▸ **YOUR TASK**:
Return each of the following records unchanged, keeping every line as it appears.

▸ **SOURCE DATA**:
*** Block opens ***

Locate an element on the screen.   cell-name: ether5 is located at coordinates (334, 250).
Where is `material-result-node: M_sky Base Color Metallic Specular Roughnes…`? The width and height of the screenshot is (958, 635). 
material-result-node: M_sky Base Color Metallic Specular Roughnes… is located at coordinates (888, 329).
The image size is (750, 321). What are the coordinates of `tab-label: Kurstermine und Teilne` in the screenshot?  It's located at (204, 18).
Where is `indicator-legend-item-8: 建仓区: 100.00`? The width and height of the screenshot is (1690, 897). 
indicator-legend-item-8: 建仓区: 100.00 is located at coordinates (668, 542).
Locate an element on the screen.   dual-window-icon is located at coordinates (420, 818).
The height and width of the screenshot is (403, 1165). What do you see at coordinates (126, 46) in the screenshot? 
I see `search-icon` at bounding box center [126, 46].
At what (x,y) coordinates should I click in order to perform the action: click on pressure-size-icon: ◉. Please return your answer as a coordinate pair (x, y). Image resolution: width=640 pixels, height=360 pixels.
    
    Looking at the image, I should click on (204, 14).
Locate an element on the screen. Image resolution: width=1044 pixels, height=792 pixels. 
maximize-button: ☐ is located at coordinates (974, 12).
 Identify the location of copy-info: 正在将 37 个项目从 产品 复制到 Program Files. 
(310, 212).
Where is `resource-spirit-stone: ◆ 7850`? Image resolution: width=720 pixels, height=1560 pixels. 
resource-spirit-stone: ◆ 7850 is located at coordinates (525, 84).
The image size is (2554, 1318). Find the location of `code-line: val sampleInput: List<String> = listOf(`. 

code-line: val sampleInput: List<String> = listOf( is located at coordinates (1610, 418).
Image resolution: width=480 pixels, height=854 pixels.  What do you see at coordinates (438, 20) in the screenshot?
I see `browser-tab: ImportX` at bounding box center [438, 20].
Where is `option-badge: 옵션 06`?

*** Block closes ***

▸ **REPLY**:
Locate an element on the screen.   cell-name: ether5 is located at coordinates (334, 250).
Where is `material-result-node: M_sky Base Color Metallic Specular Roughnes…`? The width and height of the screenshot is (958, 635). 
material-result-node: M_sky Base Color Metallic Specular Roughnes… is located at coordinates (888, 329).
The image size is (750, 321). What are the coordinates of `tab-label: Kurstermine und Teilne` in the screenshot?  It's located at (204, 18).
Where is `indicator-legend-item-8: 建仓区: 100.00`? The width and height of the screenshot is (1690, 897). 
indicator-legend-item-8: 建仓区: 100.00 is located at coordinates (668, 542).
Locate an element on the screen.   dual-window-icon is located at coordinates (420, 818).
The height and width of the screenshot is (403, 1165). What do you see at coordinates (126, 46) in the screenshot? 
I see `search-icon` at bounding box center [126, 46].
At what (x,y) coordinates should I click in order to perform the action: click on pressure-size-icon: ◉. Please return your answer as a coordinate pair (x, y). Image resolution: width=640 pixels, height=360 pixels.
    
    Looking at the image, I should click on (204, 14).
Locate an element on the screen. Image resolution: width=1044 pixels, height=792 pixels. 
maximize-button: ☐ is located at coordinates (974, 12).
 Identify the location of copy-info: 正在将 37 个项目从 产品 复制到 Program Files. 
(310, 212).
Where is `resource-spirit-stone: ◆ 7850`? Image resolution: width=720 pixels, height=1560 pixels. 
resource-spirit-stone: ◆ 7850 is located at coordinates (525, 84).
The image size is (2554, 1318). Find the location of `code-line: val sampleInput: List<String> = listOf(`. 

code-line: val sampleInput: List<String> = listOf( is located at coordinates (1610, 418).
Image resolution: width=480 pixels, height=854 pixels.  What do you see at coordinates (438, 20) in the screenshot?
I see `browser-tab: ImportX` at bounding box center [438, 20].
Where is `option-badge: 옵션 06`?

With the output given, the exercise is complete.